— Text to read —
_ _ _ _ _ _ _

Remember, legal mumbo jumbo in a contract of adhesion is never a good idea. Ambiguity doesn’t protect you. Quite the contrary, ambiguity poses a threat.

The contract and all contract addendums should be professionally written and regularly reviewed.

Disclosure is your best defense. It proves there’s no attempt on your part to deceive the renter. If your business is in a secondary state and your contract’s terms and conditions make the renter liable, don’t bury that clause deep in the agreement in tiny print. Place that upfront and in plain view. Make sure the agreement complies with all state laws governing rental contract content and presentation.

To demonstrate a desire for full disclosure, consider posting rental agreement summaries in the shuttle bus, on the rental office walls, or laminated on the counter. Highlight the main points of the agreement, including a definition of loss of use and an administrative fee schedule.

Whenever lines at the counter are long, consider handing out rental contract summaries to those waiting. But make sure it’s clear the summaries are just that — they don’t include all of the contract’s terms and conditions.

Document All Losses
Mastering loss prevention requires attention to detail by every member of your staff. Procedures must ensure that all losses are documented and tracked.

Staff members must learn to recognize warning signs. For example, if mail to a customer is returned by the post office, the customer may have committed identity fraud. That possibility needs to be explored.

If there’s reason to suspect a customer at the counter is using someone else’s identity, one tack is to request a Code 10 from the credit card processing company. This entails an over-the-phone authorization. A Code 10 costs a little more, but the credit card processing company will carefully examine recent spending patterns and look for red flags.

A few years ago at the Thrifty location in Las Vegas, I trained agents on Code 10s. Two days after the training, an employee requested a Code 10 on a woman trying to rent a car. The credit card processing company confirmed that the agent’s suspicions were on target.

While the agent stalled for time, the police were called to the scene. The woman admitted the card wasn’t hers and police arrested her on the spot. That extra precaution averted a car theft.

Unfortunately, for every success story out there, there’s a real-life cautionary tale. I once consulted for a rental location that had vehicles currently on rent to customers who had already wrecked two of the company’s cars. Believe it or not, nobody had been tracking losses by customer name.

Granted, the accidents didn’t occur in successive rentals. But do you really want to hand the keys over to a customer who has already totaled two of your cars? If the answer is no, you must carefully document and track all losses.

Risk management precautions must be followed as a matter of routine. You need to make smart rentals and know whom you’re renting to. You must base your loss prevention actions on hard facts rather than gut instincts.

_ _ _ _ _ _ _

— Extracted material —
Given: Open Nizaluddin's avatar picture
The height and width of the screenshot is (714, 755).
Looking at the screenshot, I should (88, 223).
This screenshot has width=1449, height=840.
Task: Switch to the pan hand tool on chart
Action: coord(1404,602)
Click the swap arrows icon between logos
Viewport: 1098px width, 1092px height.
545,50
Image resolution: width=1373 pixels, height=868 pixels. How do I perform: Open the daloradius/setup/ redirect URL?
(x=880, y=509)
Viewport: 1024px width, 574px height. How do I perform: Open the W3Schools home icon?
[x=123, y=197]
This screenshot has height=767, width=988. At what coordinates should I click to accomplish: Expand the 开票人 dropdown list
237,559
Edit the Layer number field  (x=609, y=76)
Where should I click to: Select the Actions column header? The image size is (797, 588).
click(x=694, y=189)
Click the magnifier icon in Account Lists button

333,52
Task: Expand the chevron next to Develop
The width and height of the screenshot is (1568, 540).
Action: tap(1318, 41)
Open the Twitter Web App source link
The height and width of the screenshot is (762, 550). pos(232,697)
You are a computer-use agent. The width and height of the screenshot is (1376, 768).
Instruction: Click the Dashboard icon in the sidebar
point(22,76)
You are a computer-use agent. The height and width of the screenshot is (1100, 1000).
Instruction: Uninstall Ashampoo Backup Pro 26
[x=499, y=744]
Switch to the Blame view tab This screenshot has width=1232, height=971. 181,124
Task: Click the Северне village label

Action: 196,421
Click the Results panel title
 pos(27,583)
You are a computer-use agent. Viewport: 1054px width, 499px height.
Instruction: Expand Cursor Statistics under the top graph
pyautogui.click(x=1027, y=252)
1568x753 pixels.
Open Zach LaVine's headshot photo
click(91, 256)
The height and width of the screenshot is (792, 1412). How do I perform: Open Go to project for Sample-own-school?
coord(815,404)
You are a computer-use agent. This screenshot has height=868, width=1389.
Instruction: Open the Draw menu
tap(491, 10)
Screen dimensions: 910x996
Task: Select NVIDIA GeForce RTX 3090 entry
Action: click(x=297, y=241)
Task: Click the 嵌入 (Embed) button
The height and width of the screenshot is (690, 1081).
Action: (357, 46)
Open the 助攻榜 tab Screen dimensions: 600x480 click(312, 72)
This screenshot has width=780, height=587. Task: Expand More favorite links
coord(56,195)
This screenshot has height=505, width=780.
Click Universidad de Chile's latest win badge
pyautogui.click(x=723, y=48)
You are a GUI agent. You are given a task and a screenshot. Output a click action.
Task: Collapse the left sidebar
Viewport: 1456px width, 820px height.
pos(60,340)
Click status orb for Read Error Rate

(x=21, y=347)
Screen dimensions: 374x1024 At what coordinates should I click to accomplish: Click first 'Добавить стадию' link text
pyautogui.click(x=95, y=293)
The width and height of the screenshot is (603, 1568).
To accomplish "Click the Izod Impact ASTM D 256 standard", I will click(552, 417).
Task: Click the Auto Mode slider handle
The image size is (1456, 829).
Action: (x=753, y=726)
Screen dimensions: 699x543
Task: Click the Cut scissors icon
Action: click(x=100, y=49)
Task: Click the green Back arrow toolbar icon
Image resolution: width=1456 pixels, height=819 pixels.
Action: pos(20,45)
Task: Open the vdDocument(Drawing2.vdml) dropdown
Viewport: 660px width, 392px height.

_ _ _ _ _ _ _

— Written tasks —
1) In the rental contract text, what does requesting a Code 10 entail?
2) Rewrite the listing from the line with "The width and height of the screenshot is (603, 1568)." through the end of the listing, substituting "toggle switch" for "slider handle" and leaving everything else unchanged.

— Completed exercise —
1) An over-the-phone authorization.

2)
The width and height of the screenshot is (603, 1568).
To accomplish "Click the Izod Impact ASTM D 256 standard", I will click(552, 417).
Task: Click the Auto Mode toggle switch
The image size is (1456, 829).
Action: (x=753, y=726)
Screen dimensions: 699x543
Task: Click the Cut scissors icon
Action: click(x=100, y=49)
Task: Click the green Back arrow toolbar icon
Image resolution: width=1456 pixels, height=819 pixels.
Action: pos(20,45)
Task: Open the vdDocument(Drawing2.vdml) dropdown
Viewport: 660px width, 392px height.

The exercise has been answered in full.